### Exercise requirements
In the entries that follow, the first line to write out is the one containing "This screenshot has height=602, width=1568.", and the last is the one containing "Click the Sign up link". Reproduce that stretch exactly, with nothing before or after it.

### Given information
+ + +

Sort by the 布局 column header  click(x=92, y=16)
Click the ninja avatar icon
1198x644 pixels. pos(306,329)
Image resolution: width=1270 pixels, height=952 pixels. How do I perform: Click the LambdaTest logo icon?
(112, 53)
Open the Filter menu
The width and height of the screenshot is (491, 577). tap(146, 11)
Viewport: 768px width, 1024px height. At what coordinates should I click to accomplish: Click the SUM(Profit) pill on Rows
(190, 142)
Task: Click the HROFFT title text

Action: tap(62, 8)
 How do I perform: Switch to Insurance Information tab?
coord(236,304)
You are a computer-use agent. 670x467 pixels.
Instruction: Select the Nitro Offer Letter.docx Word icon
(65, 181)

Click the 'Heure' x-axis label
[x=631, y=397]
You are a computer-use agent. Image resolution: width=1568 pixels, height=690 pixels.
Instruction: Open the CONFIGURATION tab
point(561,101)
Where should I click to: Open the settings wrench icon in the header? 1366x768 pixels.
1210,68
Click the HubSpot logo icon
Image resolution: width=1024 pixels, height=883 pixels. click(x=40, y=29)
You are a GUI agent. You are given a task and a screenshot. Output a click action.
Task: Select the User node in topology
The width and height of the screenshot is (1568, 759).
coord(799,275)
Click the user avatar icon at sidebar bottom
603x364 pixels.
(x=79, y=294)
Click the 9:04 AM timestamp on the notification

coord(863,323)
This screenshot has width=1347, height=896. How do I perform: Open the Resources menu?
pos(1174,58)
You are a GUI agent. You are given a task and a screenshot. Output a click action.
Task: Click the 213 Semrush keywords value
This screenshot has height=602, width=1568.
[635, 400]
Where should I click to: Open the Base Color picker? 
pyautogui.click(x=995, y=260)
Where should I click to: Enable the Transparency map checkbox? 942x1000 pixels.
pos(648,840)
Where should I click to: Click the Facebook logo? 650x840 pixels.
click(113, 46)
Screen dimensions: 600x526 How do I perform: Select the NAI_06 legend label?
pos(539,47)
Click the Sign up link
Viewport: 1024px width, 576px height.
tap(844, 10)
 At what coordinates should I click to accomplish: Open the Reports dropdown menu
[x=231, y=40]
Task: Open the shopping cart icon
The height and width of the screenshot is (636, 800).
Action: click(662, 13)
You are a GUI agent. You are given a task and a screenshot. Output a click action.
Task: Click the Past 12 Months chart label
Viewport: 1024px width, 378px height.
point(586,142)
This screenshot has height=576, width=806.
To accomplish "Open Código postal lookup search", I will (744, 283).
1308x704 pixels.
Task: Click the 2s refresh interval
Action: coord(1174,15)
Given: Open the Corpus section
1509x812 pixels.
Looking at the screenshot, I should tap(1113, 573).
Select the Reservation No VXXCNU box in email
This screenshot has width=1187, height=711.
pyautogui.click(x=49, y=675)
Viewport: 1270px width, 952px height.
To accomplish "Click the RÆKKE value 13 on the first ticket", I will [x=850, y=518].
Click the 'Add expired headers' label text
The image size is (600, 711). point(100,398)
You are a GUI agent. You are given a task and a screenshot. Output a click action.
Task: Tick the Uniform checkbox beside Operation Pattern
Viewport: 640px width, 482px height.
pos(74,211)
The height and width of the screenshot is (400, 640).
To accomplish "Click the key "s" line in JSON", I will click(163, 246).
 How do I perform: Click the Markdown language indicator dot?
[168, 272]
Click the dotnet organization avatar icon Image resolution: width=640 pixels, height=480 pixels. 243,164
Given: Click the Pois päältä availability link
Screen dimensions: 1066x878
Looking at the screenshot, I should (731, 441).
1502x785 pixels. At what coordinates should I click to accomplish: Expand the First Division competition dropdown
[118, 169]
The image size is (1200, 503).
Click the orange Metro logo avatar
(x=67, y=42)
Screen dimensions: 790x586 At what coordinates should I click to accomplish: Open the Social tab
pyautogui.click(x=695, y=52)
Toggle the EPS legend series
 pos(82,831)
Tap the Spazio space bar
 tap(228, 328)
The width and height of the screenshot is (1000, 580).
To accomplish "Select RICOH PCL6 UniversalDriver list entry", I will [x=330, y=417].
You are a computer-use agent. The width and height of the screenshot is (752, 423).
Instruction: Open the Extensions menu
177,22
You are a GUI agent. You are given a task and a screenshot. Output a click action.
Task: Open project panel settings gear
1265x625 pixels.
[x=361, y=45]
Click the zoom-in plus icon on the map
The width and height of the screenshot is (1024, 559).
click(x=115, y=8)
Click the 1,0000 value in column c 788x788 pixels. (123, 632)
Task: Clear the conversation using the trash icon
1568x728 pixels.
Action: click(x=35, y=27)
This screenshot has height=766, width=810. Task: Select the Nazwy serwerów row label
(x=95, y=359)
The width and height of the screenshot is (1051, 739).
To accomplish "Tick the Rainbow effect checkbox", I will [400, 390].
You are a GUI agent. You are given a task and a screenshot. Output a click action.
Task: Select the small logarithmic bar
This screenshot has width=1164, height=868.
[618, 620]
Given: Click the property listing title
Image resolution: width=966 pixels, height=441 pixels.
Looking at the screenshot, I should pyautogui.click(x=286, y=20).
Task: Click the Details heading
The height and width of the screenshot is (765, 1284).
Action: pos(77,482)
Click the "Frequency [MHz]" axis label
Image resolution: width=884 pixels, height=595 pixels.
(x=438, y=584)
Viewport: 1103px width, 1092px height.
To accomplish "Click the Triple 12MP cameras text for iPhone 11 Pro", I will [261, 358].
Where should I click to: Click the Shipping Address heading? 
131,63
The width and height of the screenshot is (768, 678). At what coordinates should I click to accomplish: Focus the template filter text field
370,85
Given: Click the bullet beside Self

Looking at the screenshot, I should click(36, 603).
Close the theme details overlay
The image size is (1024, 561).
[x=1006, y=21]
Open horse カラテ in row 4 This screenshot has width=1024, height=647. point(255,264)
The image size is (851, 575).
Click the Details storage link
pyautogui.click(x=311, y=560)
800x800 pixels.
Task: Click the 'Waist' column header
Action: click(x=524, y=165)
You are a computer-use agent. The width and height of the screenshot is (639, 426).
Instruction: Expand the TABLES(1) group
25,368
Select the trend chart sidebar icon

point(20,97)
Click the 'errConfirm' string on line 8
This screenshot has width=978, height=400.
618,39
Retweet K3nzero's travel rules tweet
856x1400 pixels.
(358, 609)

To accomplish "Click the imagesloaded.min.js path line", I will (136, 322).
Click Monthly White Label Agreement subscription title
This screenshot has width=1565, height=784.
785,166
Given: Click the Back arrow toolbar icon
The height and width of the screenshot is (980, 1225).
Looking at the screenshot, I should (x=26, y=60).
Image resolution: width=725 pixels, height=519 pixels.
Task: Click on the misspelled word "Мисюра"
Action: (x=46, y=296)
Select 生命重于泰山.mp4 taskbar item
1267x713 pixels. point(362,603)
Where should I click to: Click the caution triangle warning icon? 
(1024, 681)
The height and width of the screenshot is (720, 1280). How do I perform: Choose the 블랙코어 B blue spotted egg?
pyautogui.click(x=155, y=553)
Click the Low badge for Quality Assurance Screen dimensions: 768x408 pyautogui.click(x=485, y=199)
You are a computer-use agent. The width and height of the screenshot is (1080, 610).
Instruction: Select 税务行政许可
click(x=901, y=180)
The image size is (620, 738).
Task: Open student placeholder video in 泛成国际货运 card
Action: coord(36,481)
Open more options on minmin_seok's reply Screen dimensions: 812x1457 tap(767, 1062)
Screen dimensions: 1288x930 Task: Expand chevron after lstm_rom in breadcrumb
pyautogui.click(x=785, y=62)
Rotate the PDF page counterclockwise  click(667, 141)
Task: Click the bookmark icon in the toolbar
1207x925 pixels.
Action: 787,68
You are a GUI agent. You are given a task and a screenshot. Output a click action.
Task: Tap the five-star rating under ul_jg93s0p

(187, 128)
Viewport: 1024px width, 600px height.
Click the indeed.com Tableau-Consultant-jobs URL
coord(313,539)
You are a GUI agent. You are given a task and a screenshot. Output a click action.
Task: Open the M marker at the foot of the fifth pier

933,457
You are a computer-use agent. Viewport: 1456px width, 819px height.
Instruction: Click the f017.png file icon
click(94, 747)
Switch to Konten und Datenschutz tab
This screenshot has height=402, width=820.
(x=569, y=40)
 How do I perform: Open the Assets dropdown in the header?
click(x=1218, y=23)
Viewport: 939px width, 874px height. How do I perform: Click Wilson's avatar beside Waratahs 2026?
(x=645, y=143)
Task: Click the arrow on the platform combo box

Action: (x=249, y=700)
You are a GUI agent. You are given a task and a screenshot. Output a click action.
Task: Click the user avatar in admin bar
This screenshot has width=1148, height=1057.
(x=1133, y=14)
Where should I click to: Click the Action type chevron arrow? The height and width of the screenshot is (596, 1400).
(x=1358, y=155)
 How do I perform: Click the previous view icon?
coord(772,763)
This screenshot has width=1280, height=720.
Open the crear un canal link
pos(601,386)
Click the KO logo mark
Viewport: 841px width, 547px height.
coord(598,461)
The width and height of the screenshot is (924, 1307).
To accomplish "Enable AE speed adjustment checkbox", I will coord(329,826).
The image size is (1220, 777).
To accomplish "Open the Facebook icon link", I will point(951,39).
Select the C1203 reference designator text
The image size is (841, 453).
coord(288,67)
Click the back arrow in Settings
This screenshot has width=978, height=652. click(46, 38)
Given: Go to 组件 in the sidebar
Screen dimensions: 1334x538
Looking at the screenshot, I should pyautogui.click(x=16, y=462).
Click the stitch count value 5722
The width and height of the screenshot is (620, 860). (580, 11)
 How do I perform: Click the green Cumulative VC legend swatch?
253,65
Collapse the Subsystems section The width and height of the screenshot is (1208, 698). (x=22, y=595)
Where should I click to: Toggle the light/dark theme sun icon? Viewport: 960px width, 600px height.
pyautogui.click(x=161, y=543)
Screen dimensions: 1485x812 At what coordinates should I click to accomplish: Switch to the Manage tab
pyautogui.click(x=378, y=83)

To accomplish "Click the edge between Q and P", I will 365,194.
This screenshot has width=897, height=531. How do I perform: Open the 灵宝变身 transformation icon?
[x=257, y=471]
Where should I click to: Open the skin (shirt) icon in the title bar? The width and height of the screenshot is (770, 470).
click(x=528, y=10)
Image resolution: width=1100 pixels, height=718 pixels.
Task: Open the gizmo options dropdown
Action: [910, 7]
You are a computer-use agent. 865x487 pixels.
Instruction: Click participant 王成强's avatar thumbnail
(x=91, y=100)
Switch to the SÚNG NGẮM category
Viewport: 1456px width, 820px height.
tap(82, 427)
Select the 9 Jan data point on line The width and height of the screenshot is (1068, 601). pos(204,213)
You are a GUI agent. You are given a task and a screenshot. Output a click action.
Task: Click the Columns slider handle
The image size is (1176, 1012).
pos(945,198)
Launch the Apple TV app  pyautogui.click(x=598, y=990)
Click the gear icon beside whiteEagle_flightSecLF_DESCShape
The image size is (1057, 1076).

+ + +

### Solution for this exercise
This screenshot has height=602, width=1568.
[635, 400]
Where should I click to: Open the Base Color picker? 
pyautogui.click(x=995, y=260)
Where should I click to: Enable the Transparency map checkbox? 942x1000 pixels.
pos(648,840)
Where should I click to: Click the Facebook logo? 650x840 pixels.
click(113, 46)
Screen dimensions: 600x526 How do I perform: Select the NAI_06 legend label?
pos(539,47)
Click the Sign up link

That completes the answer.